Asıl adı Erik Weisz olan Macar asıllı Amerikalı Harry Houdini, 1874’de Budapeşte’de doğdu. Henüz bebekken ailesi ile birlikte Amerika’ya göçtüler. Ufak yaşta trapezciliğe başladı. Şov dünyasına böyle adım attıktan sonra sahne gösterilerine başladı. Zincir, ip, kelepçe gibi bağlarla kapalı bir sandığın içinden kurtulma numaraları onu dünya çapında meşhur etti. En ilginç gösterilerinden birinde zincirlerle bağlanmış şekilde sandığın içine konuyor, sandık kilitleniyor, halatlarla bağlanıyor, sonra ağırlıklar eklenerek bir tekneden suya bırakılıyordu. Houdini, suyun altındaki bu sandıktan çıkıp hiçbir şey olmamış gibi tekneye dönüyordu. Bir diğer gösterisinde ise yerden 25-30 metre yüksekliğe baş aşağı şekilde asılı durumda bırakılıyor, üzerine giydirilmiş olan deli gömleğinden kurtulmayı başarıyordu.

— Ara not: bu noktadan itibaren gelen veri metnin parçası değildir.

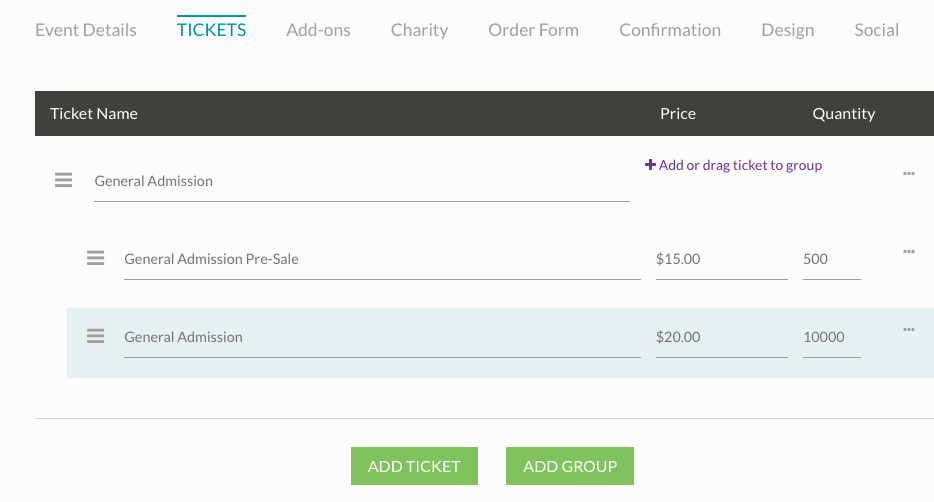Go to the Charity tab
The height and width of the screenshot is (502, 934).
click(x=419, y=30)
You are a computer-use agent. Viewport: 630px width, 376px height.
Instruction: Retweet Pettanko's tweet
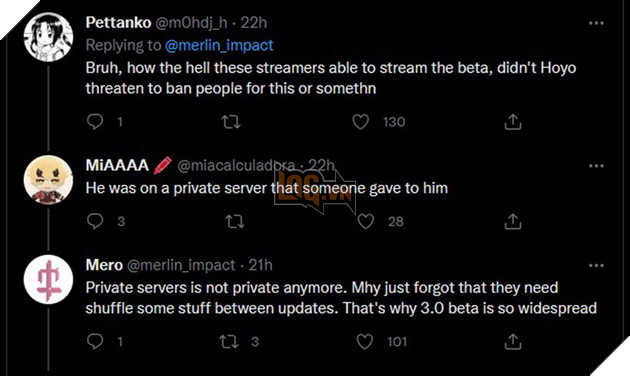click(231, 122)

Birkaç sessiz filmde de oynayan Houdini, medyumlardan nefret ediyor, onların birer sahtekar olduklarını şiddetle savunuyordu. Hatta bu konuda iki de kitap yazdı. Ama ne hikmetse 1894’de evlendiği ve sonradan Bess Houdini adını alarak sahnede ona asistanlık yapacak olan karısı Wilhelmina Rahner ile bir anlaşma yaptılar. Buna göre çiftlerden ilk kim ölürse diğeri ile iletişim kurmak için bir ruh çağırma deneyi yapacaklardı. 1926’da Houdini, filmde anlatılanın aksine apandisit yüzünden ilk ölen olunca, karısı onun ölümünden bir süre sonra ruhunu çağırdığını, ama Houdini’nin gelmediğini açıkladı. Sihirbazlık tarihinin “Kurtulma Efendisi” sayılan Houdini’nin pekçok numarası sonradan tekrar edilmeye çalışılsa da başarısızlıkla sonuçlandı. Kate Bush’un “Houdini” adlı şarkısında dediği gibi: Sonsuzluk bile Houdini’ye sahip olamayacaktı.
50’li yıllar sinemasının gereklerini ne eksik, ne fazla yerine getiren oyunculuklarıyla Tony Curtis ve Janet Leigh, gerçek yaşamdaki duygusal bağlarının ve evlilik sinyallerini birbirlerine (biraz da bize) veriyorlar.Her ikisinin çok daha iyi performanslarını görmüştük sanki. Yine de bunca yıl sonra bir şekilde kendinden söz ettirmiş, zamanına kendince iz bırakmış ve aktörlük rütbesi olarak Houdini dendiği vakit uzun süre akıllara Tony Curtis’i getirmiş. (Superman-Christopher Reeves misali). Harold Kellock’un aynı adlı biyografisinden (ki biyografi denmesi ne derece doğrudur) uyarlanan film, Houdini mitini bileğinin hakkıyla anlatmak konusunda sıkıntılı. Bu tip biyografimsi uyarlamalar, şayet gerçekleri çarpıtan cinsten ise insana kandırılmış hissi veriyor. Houdini filmi de tıpkı balon numarasına benziyor: İçinden kocaman bir gerçek geçtiği halde patlamayan bir balon.